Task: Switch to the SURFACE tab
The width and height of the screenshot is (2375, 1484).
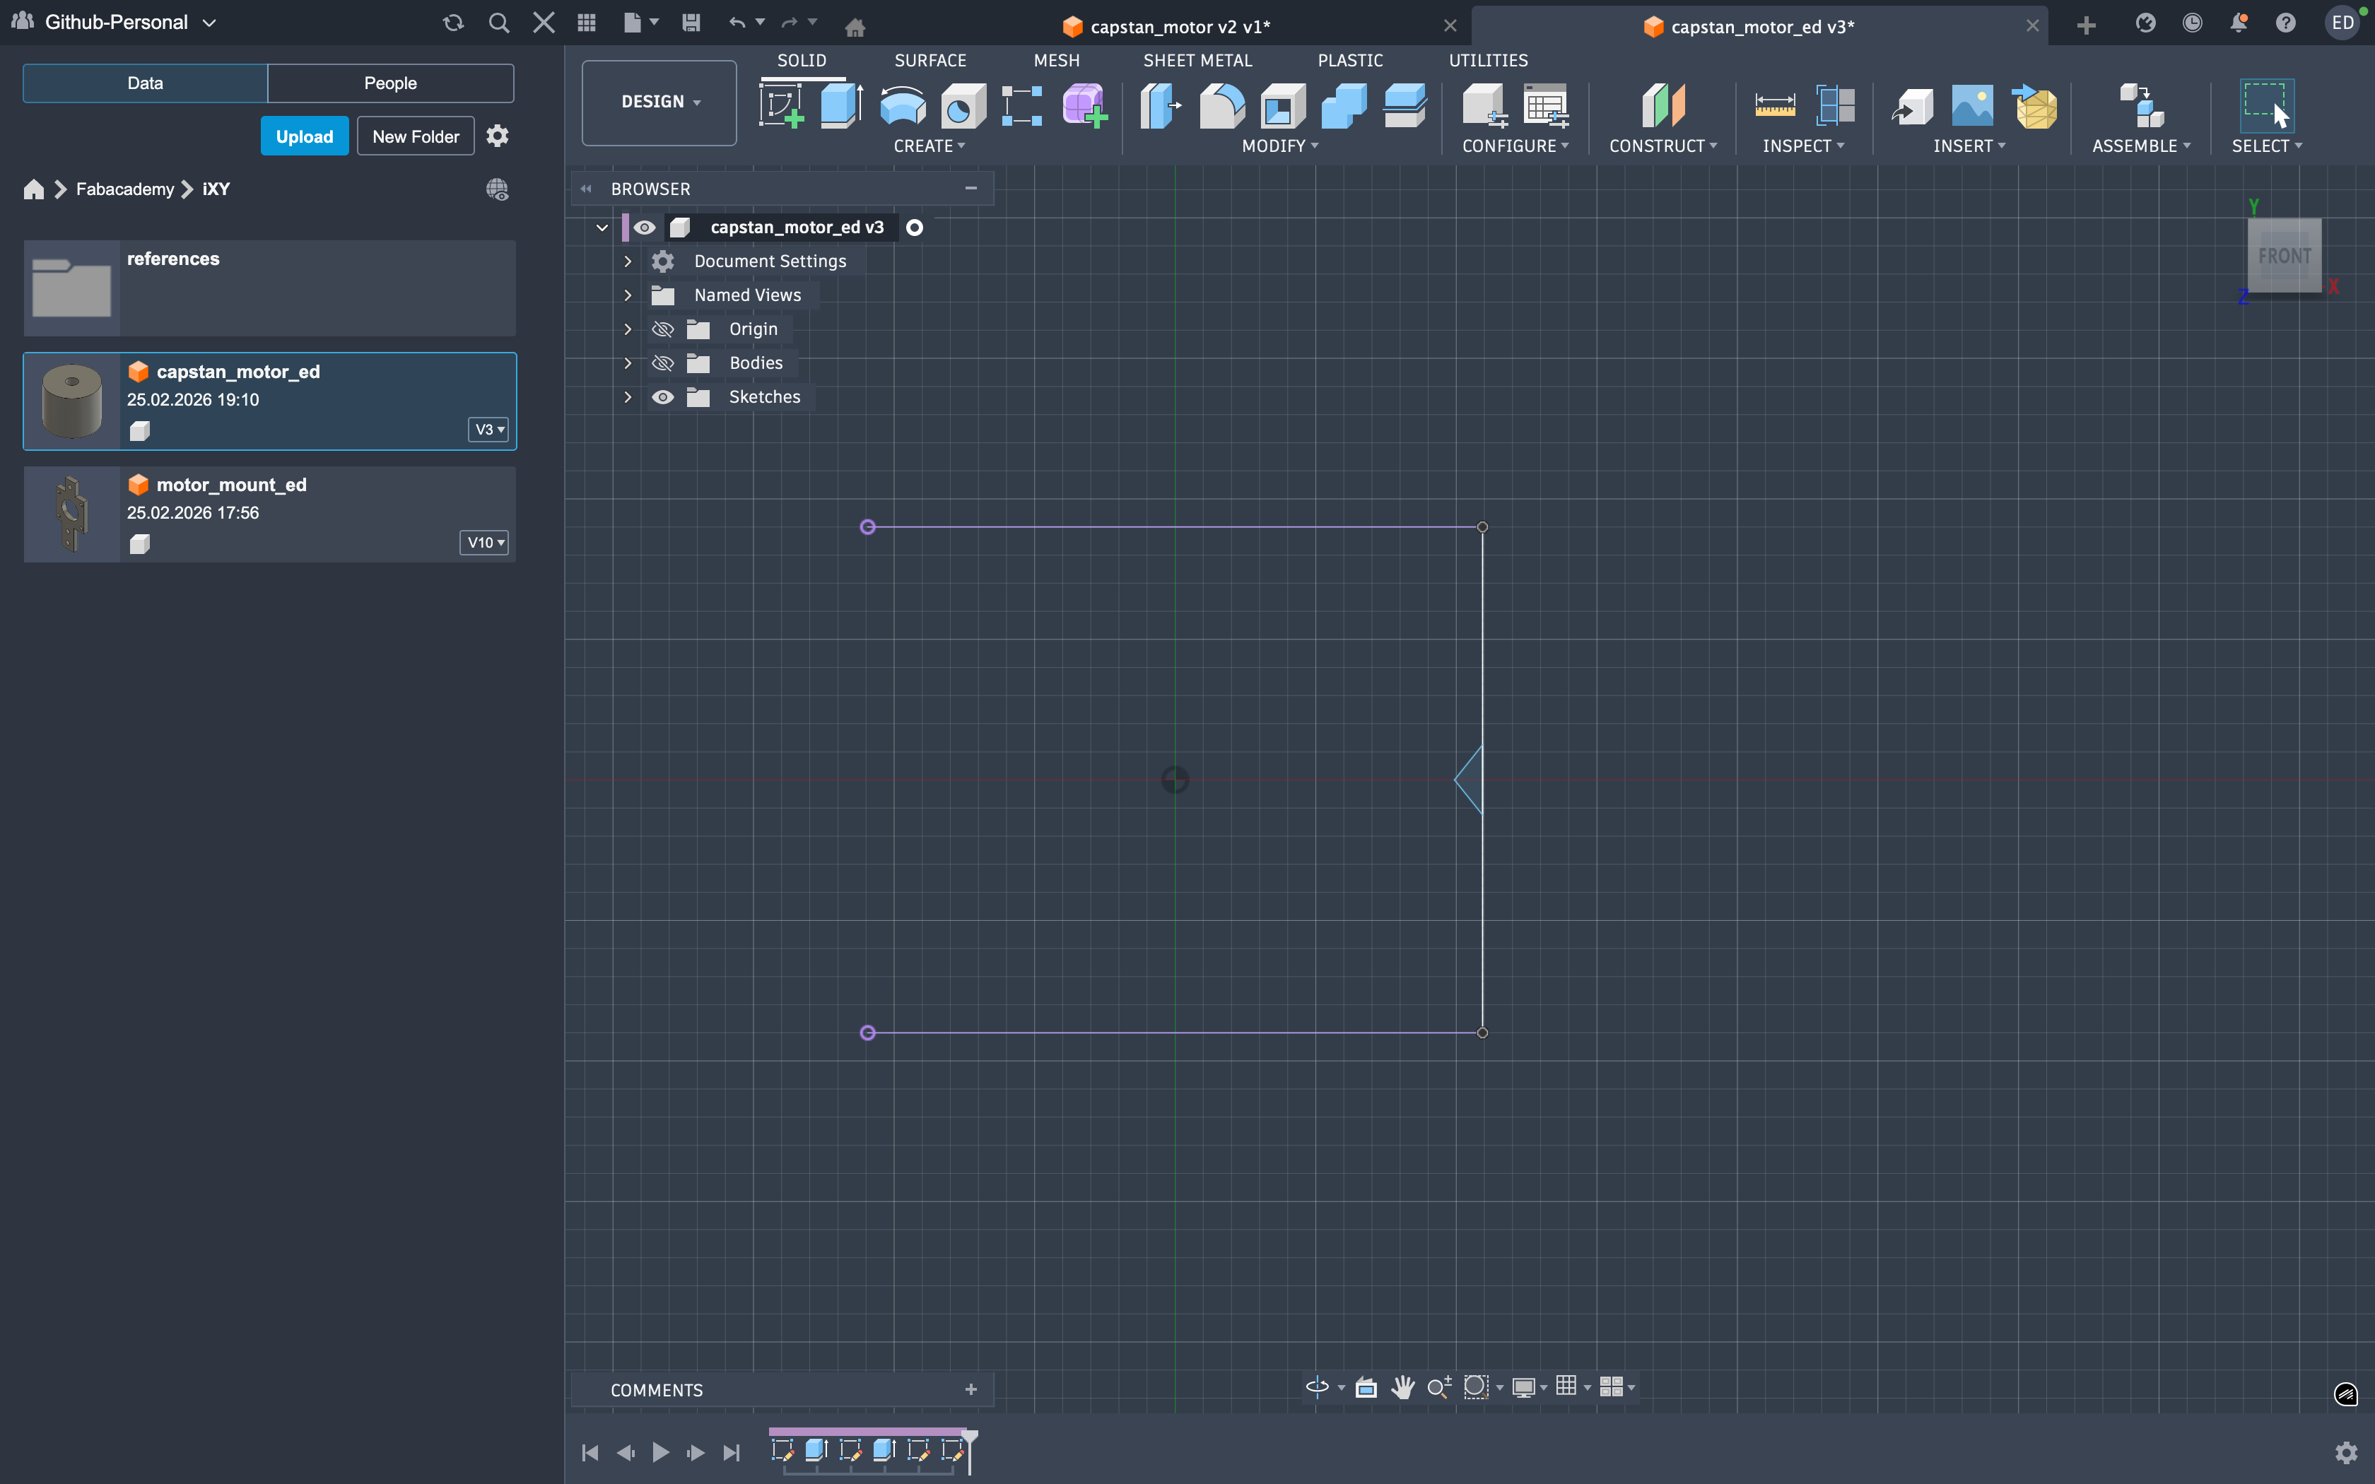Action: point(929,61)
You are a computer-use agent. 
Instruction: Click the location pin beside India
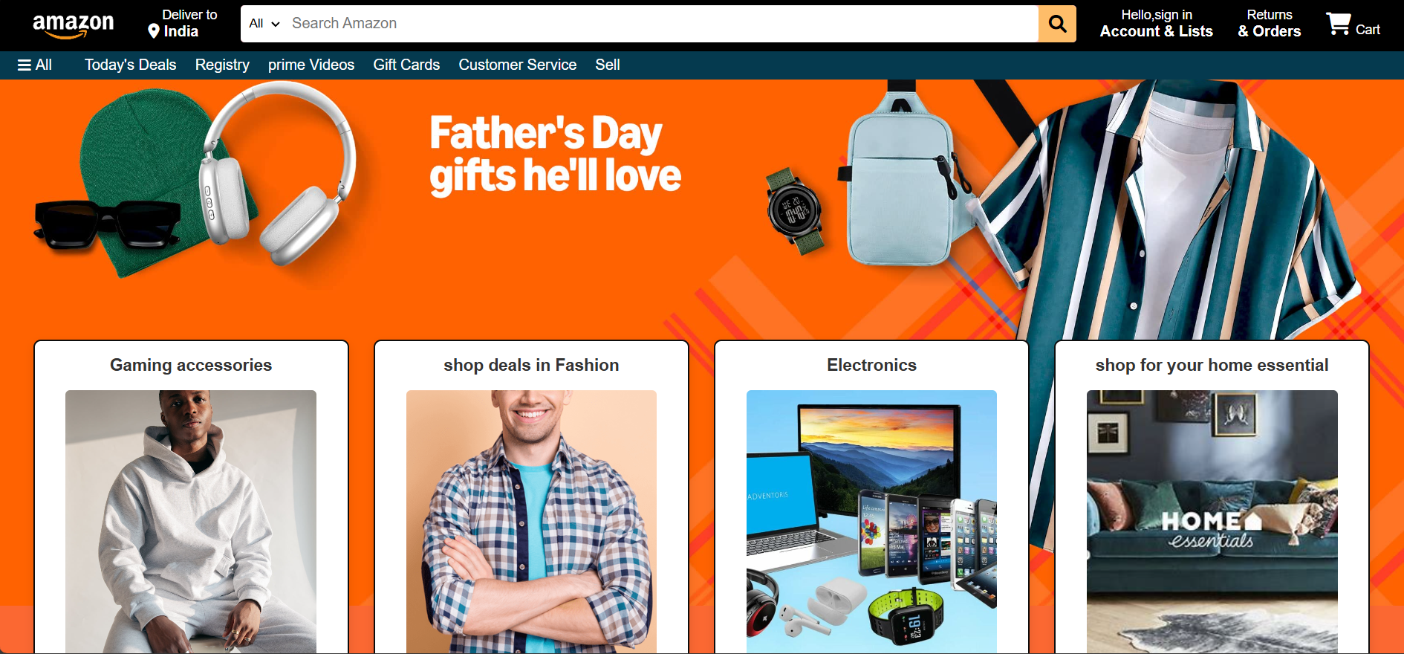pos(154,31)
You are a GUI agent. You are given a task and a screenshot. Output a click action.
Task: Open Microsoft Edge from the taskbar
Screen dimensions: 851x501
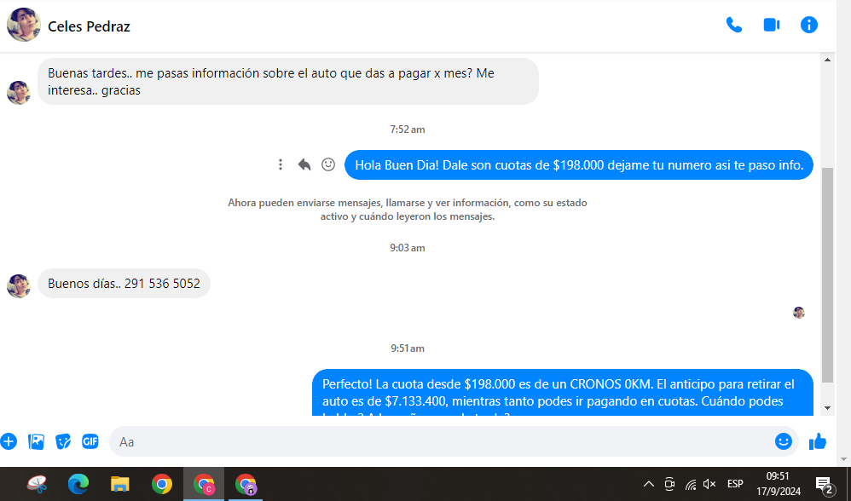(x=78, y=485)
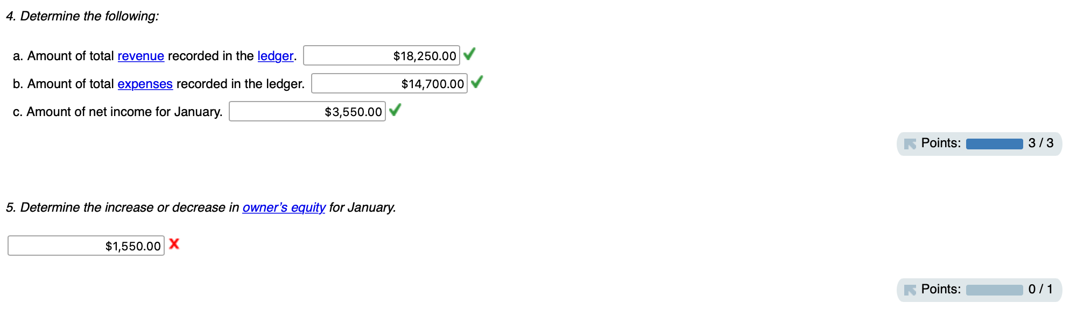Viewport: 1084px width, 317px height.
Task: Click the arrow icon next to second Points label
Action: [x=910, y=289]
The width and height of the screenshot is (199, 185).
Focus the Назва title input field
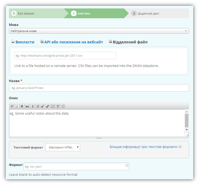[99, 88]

===

WHAT YOU SHOULD DO: Rewrite the lines starting with the line that contains "You are a GUI" and going on through the last line, changing "screenshot" to "screen image" and leaving everything else the same. Give only those lines, without the pictures.

ANSWER FOR THIS EXERCISE:
You are a GUI agent. You are given a task and a screen image. Output a click action.
Task: Open Microsoft Edge from the taskbar
Screen dimensions: 851x501
(x=78, y=485)
Viewport: 1084px width, 317px height.
Task: Click the arrow icon next to second Points label
Action: [x=910, y=289]
The width and height of the screen image is (199, 185).
Focus the Назва title input field
[99, 88]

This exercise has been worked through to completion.